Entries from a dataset
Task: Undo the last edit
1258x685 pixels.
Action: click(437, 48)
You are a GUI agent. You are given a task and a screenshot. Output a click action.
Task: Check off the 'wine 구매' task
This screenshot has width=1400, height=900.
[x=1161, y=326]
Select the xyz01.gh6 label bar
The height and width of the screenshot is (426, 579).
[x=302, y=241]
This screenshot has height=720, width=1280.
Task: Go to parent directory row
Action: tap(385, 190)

** WHAT IS EXPECTED **
Duplicate all of the data above verbatim, keeping every line unchanged.

** SOLUTION FOR THIS PROBLEM **
Task: Undo the last edit
1258x685 pixels.
Action: click(437, 48)
You are a GUI agent. You are given a task and a screenshot. Output a click action.
Task: Check off the 'wine 구매' task
This screenshot has width=1400, height=900.
[x=1161, y=326]
Select the xyz01.gh6 label bar
The height and width of the screenshot is (426, 579).
[x=302, y=241]
This screenshot has height=720, width=1280.
Task: Go to parent directory row
Action: tap(385, 190)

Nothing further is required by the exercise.